Set down each entry again exactly as written.

Source material Block Start

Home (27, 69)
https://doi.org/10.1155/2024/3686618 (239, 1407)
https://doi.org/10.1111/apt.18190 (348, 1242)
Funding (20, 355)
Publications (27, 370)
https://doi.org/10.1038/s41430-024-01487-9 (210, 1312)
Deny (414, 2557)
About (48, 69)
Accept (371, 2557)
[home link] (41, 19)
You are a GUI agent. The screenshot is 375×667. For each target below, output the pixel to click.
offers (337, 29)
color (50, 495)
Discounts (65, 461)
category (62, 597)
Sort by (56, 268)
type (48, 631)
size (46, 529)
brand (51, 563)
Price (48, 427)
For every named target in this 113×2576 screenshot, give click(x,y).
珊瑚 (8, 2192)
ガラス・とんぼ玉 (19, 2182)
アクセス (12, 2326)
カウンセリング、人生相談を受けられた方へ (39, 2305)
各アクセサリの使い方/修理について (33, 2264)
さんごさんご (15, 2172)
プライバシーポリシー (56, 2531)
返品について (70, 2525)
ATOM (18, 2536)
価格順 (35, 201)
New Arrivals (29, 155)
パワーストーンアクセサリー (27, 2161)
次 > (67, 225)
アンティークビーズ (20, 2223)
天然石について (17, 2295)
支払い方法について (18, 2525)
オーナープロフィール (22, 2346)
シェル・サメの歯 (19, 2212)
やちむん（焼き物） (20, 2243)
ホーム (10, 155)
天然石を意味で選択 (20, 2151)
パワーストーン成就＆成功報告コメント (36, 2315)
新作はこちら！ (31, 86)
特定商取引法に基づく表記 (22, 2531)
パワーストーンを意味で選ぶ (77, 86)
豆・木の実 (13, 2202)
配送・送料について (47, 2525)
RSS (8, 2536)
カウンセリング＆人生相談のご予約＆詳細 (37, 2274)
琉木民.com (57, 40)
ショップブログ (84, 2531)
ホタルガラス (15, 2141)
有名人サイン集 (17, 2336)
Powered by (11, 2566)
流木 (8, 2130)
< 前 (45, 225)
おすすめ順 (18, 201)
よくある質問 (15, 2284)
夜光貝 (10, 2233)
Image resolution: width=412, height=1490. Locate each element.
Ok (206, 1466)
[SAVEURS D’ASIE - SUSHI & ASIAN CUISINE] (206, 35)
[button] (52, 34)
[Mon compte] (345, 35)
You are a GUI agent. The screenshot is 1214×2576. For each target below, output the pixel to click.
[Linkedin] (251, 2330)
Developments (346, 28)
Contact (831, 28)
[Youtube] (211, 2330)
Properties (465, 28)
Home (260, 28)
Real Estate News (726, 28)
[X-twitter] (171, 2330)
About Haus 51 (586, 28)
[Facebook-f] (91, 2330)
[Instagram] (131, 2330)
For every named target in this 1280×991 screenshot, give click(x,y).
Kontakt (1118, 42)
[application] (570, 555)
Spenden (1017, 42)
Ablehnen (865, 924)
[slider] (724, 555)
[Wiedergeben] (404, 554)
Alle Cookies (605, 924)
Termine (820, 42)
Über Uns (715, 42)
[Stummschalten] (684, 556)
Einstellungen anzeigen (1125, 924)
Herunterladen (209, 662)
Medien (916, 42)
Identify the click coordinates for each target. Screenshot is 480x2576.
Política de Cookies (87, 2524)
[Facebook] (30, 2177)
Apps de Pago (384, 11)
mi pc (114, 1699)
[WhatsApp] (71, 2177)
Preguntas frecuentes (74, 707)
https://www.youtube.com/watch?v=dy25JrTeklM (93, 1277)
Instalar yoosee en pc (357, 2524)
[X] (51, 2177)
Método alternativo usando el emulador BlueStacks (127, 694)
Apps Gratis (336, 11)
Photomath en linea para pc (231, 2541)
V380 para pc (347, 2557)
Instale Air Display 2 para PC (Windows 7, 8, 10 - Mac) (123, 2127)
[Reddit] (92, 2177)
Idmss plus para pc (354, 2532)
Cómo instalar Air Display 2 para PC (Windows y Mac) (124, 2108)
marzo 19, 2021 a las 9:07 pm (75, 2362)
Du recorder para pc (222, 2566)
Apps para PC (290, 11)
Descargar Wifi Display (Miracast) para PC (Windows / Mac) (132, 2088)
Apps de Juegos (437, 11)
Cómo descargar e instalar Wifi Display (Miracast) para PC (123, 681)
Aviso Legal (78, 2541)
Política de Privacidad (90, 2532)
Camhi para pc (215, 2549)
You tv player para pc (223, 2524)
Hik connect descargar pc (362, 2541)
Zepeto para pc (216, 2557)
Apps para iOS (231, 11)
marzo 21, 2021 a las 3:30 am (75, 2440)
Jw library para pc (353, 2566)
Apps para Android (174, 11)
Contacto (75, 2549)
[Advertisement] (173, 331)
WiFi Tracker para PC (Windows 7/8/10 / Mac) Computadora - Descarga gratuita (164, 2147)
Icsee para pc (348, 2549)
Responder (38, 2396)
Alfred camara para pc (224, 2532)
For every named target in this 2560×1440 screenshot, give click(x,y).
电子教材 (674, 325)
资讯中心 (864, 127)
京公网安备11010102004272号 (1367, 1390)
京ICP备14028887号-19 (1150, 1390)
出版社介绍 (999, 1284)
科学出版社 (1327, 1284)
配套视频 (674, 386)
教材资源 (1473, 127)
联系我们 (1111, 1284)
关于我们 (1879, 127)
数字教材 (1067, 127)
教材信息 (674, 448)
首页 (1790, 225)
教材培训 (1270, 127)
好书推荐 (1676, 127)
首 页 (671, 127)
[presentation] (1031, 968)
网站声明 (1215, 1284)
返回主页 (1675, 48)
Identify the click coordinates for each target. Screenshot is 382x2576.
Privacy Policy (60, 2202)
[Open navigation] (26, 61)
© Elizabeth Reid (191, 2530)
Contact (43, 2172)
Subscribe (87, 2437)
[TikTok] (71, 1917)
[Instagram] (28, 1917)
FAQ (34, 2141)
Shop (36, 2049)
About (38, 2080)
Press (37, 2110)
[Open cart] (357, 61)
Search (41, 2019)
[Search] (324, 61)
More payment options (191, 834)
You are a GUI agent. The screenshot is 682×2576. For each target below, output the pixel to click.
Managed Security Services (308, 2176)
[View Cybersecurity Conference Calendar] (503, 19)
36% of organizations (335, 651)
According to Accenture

Source material Block End

• [Reply]
Home (27, 69)
https://doi.org/10.1155/2024/3686618 (239, 1407)
https://doi.org/10.1111/apt.18190 (348, 1242)
Funding (20, 355)
Publications (27, 370)
https://doi.org/10.1038/s41430-024-01487-9 (210, 1312)
Deny (414, 2557)
About (48, 69)
Accept (371, 2557)
[home link] (41, 19)
You are a GUI agent. The screenshot is 375×667. For each target below, output the pixel to click.
offers (337, 29)
color (50, 495)
Discounts (65, 461)
category (62, 597)
Sort by (56, 268)
type (48, 631)
size (46, 529)
brand (51, 563)
Price (48, 427)
For every named target in this 113×2576 screenshot, give click(x,y).
珊瑚 (8, 2192)
ガラス・とんぼ玉 (19, 2182)
アクセス (12, 2326)
カウンセリング、人生相談を受けられた方へ (39, 2305)
各アクセサリの使い方/修理について (33, 2264)
さんごさんご (15, 2172)
プライバシーポリシー (56, 2531)
返品について (70, 2525)
ATOM (18, 2536)
価格順 (35, 201)
New Arrivals (29, 155)
パワーストーンアクセサリー (27, 2161)
次 > (67, 225)
アンティークビーズ (20, 2223)
天然石について (17, 2295)
支払い方法について (18, 2525)
オーナープロフィール (22, 2346)
シェル・サメの歯 (19, 2212)
やちむん（焼き物） (20, 2243)
ホーム (10, 155)
天然石を意味で選択 (20, 2151)
パワーストーン成就＆成功報告コメント (36, 2315)
新作はこちら！ (31, 86)
特定商取引法に基づく表記 (22, 2531)
パワーストーンを意味で選ぶ (77, 86)
豆・木の実 (13, 2202)
配送・送料について (47, 2525)
RSS (8, 2536)
カウンセリング＆人生相談のご予約＆詳細 (37, 2274)
琉木民.com (57, 40)
ショップブログ (84, 2531)
ホタルガラス (15, 2141)
有名人サイン集 (17, 2336)
Powered by (11, 2566)
流木 (8, 2130)
< 前 (45, 225)
おすすめ順 (18, 201)
よくある質問 (15, 2284)
夜光貝 (10, 2233)
Image resolution: width=412, height=1490. Locate each element.
Ok (206, 1466)
[SAVEURS D’ASIE - SUSHI & ASIAN CUISINE] (206, 35)
[button] (52, 34)
[Mon compte] (345, 35)
You are a GUI agent. The screenshot is 1214×2576. For each target below, output the pixel to click.
[Linkedin] (251, 2330)
Developments (346, 28)
Contact (831, 28)
[Youtube] (211, 2330)
Properties (465, 28)
Home (260, 28)
Real Estate News (726, 28)
[X-twitter] (171, 2330)
About Haus 51 (586, 28)
[Facebook-f] (91, 2330)
[Instagram] (131, 2330)
For every named target in this 1280×991 screenshot, give click(x,y).
Kontakt (1118, 42)
[application] (570, 555)
Spenden (1017, 42)
Ablehnen (865, 924)
[slider] (724, 555)
[Wiedergeben] (404, 554)
Alle Cookies (605, 924)
Termine (820, 42)
Über Uns (715, 42)
[Stummschalten] (684, 556)
Einstellungen anzeigen (1125, 924)
Herunterladen (209, 662)
Medien (916, 42)
Identify the click coordinates for each target. Screenshot is 480x2576.
Política de Cookies (87, 2524)
[Facebook] (30, 2177)
Apps de Pago (384, 11)
mi pc (114, 1699)
[WhatsApp] (71, 2177)
Preguntas frecuentes (74, 707)
https://www.youtube.com/watch?v=dy25JrTeklM (93, 1277)
Instalar yoosee en pc (357, 2524)
[X] (51, 2177)
Método alternativo usando el emulador BlueStacks (127, 694)
Apps Gratis (336, 11)
Photomath en linea para pc (231, 2541)
V380 para pc (347, 2557)
Instale Air Display 2 para PC (Windows 7, 8, 10 - Mac) (123, 2127)
[Reddit] (92, 2177)
Idmss plus para pc (354, 2532)
Cómo instalar Air Display 2 para PC (Windows y Mac) (124, 2108)
marzo 19, 2021 a las 9:07 pm (75, 2362)
Du recorder para pc (222, 2566)
Apps para PC (290, 11)
Descargar Wifi Display (Miracast) para PC (Windows / Mac) (132, 2088)
Apps de Juegos (437, 11)
Cómo descargar e instalar Wifi Display (Miracast) para PC (123, 681)
Aviso Legal (78, 2541)
Política de Privacidad (90, 2532)
Camhi para pc (215, 2549)
You tv player para pc (223, 2524)
Hik connect descargar pc (362, 2541)
Zepeto para pc (216, 2557)
Apps para iOS (231, 11)
marzo 21, 2021 a las 3:30 am (75, 2440)
Jw library para pc (353, 2566)
Apps para Android (174, 11)
Contacto (75, 2549)
[Advertisement] (173, 331)
WiFi Tracker para PC (Windows 7/8/10 / Mac) Computadora - Descarga gratuita (164, 2147)
Icsee para pc (348, 2549)
Responder (38, 2396)
Alfred camara para pc (224, 2532)
For every named target in this 2560×1440 screenshot, give click(x,y).
电子教材 (674, 325)
资讯中心 (864, 127)
京公网安备11010102004272号 (1367, 1390)
京ICP备14028887号-19 (1150, 1390)
出版社介绍 (999, 1284)
科学出版社 (1327, 1284)
配套视频 (674, 386)
教材资源 (1473, 127)
联系我们 (1111, 1284)
关于我们 (1879, 127)
数字教材 (1067, 127)
教材信息 (674, 448)
首页 (1790, 225)
教材培训 (1270, 127)
好书推荐 (1676, 127)
首 页 (671, 127)
[presentation] (1031, 968)
网站声明 (1215, 1284)
返回主页 (1675, 48)
Identify the click coordinates for each target. Screenshot is 382x2576.
Privacy Policy (60, 2202)
[Open navigation] (26, 61)
© Elizabeth Reid (191, 2530)
Contact (43, 2172)
Subscribe (87, 2437)
[TikTok] (71, 1917)
[Instagram] (28, 1917)
FAQ (34, 2141)
Shop (36, 2049)
About (38, 2080)
Press (37, 2110)
[Open cart] (357, 61)
Search (41, 2019)
[Search] (324, 61)
More payment options (191, 834)
You are a GUI agent. The screenshot is 682×2576. For each target below, output the pixel to click.
Managed Security Services (308, 2176)
[View Cybersecurity Conference Calendar] (503, 19)
36% of organizations (335, 651)
According to Accenture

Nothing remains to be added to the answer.